Tuesday, March 17, 2009

St. Pat's Day itself... an anticlimax

The South Side Irish Parade was Sunday. The Northwest Side Parade was March 8 (and as nice as the weather was for the South Side parade this year, it was that miserable on the Northwest Side -- cold and rain and flash flood warnings and all).

And then there was the Downtown parade on Saturday.

Younger Daughter was still home on Spring Break and she announced her intentions of heading down for the event. A whole group would be going and they thought they'd get VIP treatment (a couple of kids they know are in the Shannon Rovers).

Now I know a little something about the Chicago St. Patrick's Day parades. (That link will take you to a reminiscence about the 1977 downtown parade.)

So it's safe to say I knew there might be some ethanol involved. And Younger Daughter is not yet 21. So I laid down the law: Public transportation only. No open alcohol consumption (the cops promised a big crackdown on the TV news just the night before). Come straight home after the parade; do not even think about trying to get into a bar somewhere.

Long Suffering Spouse and I watched the parade on TV. We didn't see Younger Daughter. That was fine.

After the parade, I went to pick up Youngest Son from baseball practice. The baseball coach runs particularly long practices on and near St. Patrick's Day. The coach is a gentleman of Polish extraction. "Is it the Irish he doesn't like?" I asked Youngest Son when we were coming home, "Or is it just the drinking?"

"I think it's the drinking," said Youngest Son.

"Well, that's probably a good thing, then," I said.

Driving to and from school, I'd seen a lot of people milling about the streets who'd obviously been downtown for the parade. As I walked in the door, I inquired if Younger Daughter had been heard from yet.

Then I saw the largely empty pint bottle of rum on the dining room table.


Younger Daughter had come home in high spirits, if you know what I mean. She was toting a bag full of stuff she'd either brought with her or picked up along the way. Since the van wasn't in the driveway, maybe she thought no one was at home.

But Long Suffering Spouse was at home, sitting in the living room. Waiting. And watching.

"What's that bottle in your bag?" said Long Suffering Spouse when Younger Daughter came into the room.

"What bottle?" asked Younger Daughter, trying to feign innocence. And, remember kids, if you can fake sincerity, you've got it made....

"That bottle."

"Oh, this?" Younger Daughter pulled out a pennant.


She pulled out her purse.


She went to reach for something else.

"I can see the top of the bottle from here," said Long Suffering Spouse.

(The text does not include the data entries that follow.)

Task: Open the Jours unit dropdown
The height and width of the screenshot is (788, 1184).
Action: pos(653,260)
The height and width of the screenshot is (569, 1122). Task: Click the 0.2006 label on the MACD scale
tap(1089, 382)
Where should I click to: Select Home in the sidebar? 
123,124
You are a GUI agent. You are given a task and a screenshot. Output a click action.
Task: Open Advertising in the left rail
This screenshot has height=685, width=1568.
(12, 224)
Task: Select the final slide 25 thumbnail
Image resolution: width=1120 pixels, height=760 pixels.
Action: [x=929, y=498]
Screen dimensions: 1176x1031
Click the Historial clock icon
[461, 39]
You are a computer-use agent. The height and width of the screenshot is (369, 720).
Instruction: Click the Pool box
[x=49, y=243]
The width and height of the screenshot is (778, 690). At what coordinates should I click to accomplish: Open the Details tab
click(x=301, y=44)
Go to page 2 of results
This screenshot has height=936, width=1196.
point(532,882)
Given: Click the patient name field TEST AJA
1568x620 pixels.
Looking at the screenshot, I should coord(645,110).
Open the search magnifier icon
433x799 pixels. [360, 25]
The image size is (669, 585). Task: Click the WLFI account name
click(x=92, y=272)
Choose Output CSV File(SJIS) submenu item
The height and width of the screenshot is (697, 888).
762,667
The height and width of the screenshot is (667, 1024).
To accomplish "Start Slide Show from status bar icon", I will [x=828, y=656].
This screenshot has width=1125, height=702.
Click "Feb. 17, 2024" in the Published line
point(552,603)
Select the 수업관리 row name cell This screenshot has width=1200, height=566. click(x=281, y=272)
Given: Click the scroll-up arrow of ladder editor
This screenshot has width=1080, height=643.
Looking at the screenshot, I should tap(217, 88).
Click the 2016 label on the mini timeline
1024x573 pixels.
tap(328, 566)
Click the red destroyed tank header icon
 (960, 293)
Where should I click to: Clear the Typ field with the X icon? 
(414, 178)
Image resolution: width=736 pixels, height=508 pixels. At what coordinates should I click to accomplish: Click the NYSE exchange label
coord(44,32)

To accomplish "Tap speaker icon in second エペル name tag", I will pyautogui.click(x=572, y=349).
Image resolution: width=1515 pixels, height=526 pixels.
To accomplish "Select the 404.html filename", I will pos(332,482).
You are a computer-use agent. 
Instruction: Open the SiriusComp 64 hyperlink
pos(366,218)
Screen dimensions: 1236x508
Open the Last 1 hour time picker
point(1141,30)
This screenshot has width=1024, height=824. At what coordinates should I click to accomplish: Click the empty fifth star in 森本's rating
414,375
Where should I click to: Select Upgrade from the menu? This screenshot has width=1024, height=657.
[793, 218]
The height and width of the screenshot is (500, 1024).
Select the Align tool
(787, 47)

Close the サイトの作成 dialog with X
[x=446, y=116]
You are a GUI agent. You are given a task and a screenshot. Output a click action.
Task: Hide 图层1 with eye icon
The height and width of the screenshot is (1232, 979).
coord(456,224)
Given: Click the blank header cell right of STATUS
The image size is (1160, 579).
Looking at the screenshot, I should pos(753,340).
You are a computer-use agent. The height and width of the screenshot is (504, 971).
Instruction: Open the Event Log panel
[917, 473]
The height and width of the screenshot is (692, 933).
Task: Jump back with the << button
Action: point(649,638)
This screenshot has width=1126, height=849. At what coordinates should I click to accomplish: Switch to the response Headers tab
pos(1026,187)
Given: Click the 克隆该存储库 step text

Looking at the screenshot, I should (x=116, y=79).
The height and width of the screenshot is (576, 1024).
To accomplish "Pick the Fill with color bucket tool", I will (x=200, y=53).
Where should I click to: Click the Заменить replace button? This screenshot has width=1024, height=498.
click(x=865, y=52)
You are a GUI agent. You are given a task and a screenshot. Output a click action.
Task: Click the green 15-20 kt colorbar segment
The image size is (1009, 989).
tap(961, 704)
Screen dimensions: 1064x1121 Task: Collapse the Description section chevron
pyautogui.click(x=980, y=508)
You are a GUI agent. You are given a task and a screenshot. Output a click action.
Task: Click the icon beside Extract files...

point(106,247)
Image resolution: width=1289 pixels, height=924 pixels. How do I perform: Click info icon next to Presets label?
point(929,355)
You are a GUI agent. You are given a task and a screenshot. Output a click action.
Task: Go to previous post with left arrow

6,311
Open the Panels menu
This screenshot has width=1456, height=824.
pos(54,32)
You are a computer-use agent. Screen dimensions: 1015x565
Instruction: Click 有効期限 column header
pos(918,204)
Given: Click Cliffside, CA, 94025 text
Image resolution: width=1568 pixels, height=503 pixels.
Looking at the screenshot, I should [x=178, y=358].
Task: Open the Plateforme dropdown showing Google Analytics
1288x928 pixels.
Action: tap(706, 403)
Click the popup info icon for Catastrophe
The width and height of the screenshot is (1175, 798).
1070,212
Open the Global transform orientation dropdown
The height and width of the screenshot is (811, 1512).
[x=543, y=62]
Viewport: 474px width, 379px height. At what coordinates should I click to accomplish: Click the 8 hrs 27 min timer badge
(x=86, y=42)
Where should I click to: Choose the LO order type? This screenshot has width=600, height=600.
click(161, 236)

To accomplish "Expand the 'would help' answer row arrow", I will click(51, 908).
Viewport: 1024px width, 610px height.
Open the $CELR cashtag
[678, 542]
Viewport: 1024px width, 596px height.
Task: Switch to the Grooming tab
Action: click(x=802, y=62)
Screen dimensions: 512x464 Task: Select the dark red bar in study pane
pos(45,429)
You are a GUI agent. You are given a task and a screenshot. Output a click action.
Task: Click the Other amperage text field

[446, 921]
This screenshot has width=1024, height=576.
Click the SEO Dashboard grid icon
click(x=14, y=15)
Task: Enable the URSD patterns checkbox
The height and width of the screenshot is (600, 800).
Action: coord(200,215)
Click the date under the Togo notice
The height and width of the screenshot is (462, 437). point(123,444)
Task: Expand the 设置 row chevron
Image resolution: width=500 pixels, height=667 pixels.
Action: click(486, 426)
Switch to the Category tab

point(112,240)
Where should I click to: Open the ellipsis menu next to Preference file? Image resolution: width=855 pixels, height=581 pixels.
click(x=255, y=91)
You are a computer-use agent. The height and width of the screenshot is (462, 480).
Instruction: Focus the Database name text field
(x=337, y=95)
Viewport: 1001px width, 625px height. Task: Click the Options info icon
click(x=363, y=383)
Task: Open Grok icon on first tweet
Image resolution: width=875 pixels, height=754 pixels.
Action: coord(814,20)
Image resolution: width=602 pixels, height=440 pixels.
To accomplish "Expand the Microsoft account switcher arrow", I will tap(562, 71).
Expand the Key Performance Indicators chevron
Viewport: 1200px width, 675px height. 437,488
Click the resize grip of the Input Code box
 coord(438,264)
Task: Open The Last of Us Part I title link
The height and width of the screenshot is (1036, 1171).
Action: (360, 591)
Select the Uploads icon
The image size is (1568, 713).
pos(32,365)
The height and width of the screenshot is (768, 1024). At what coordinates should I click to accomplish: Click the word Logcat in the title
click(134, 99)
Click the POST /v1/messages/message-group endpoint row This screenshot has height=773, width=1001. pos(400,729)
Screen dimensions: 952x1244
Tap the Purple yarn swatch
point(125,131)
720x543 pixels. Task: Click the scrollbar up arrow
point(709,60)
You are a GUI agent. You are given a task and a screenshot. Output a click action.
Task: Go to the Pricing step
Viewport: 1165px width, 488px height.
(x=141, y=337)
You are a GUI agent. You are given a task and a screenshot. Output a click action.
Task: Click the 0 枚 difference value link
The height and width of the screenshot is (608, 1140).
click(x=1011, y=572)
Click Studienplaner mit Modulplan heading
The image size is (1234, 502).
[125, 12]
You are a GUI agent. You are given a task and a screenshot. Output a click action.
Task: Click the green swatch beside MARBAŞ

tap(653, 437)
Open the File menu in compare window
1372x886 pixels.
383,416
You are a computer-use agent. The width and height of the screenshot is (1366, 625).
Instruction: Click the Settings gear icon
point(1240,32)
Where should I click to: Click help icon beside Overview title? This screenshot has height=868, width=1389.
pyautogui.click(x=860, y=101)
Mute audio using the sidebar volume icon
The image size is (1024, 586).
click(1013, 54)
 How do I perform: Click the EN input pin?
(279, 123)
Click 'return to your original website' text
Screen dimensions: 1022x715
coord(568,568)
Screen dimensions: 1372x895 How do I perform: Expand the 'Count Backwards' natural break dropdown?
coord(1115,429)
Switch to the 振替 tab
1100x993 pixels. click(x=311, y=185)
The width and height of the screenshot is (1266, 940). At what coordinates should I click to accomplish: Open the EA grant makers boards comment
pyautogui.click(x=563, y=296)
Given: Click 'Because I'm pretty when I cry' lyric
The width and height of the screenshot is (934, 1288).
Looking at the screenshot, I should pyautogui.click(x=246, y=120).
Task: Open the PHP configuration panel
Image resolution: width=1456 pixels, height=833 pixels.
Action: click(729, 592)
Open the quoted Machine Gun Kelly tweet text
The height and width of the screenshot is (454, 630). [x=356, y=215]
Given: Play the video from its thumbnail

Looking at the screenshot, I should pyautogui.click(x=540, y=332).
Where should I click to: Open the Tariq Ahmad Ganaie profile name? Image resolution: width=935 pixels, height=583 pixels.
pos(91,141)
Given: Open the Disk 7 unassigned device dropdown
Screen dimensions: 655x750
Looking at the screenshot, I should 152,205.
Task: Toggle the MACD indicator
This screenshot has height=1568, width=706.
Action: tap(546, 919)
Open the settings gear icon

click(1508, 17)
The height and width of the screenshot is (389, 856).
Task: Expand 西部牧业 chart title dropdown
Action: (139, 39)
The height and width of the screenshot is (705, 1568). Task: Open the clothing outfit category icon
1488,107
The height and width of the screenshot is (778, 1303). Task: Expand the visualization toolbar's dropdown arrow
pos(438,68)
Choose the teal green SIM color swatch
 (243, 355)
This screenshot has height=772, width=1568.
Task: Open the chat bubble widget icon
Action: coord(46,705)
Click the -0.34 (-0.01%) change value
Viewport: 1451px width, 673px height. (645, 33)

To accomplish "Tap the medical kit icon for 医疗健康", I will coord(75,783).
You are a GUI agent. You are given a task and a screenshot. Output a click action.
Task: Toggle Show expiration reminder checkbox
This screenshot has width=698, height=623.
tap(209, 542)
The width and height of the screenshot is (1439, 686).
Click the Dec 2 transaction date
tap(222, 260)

The bottle was eventually produced. I eventually came home. It was eventually revealed that most of the bottle's contents had been swilled before heading on the train that morning.

"Oh," I said. "Cuba libres to start the day. How very Irish," I said. "I suppose you took the Coke cans on the train and figured no one would know."

Younger Daughter's eyes grew wide. "We didn't think of that."

"You're giving her ideas," Long Suffering Spouse said. She was not amused.

So, instead, I mostly talked like a pirate for the rest of the day. (You can guess the brand of rum from that sentence, can't you?) Youngest Son also talked like a pirate. We were very loud pirates, too, especially when Younger Daughter seemed about to doze off.


And now, here we are on the Feast of St. Patrick itself. It's a beautiful day in Chicago -- the warmest in years, possibly a record. Still, all the young people are pretty much tuckered out from the weekend, I should think.

A lot of people are wearing green, though.

I am. I have a green shirt and a green tie. It brings out the unhealthy greenish pallor in my cheeks, don't you think?


Shelby said...

ok, pretend this is this morning. pause. top o' the marnin' t'ya!

little late in the day, but I just got home from work.

Barb said...

A pirate goes into a bar with a paper towel on his head. The bartender says, "What's up with the paper towel?" The pirate says, "Arrrr.. I have a Bounty on me head."

Sorry I couldn't resist.

Was the river green again? On purpose, I mean?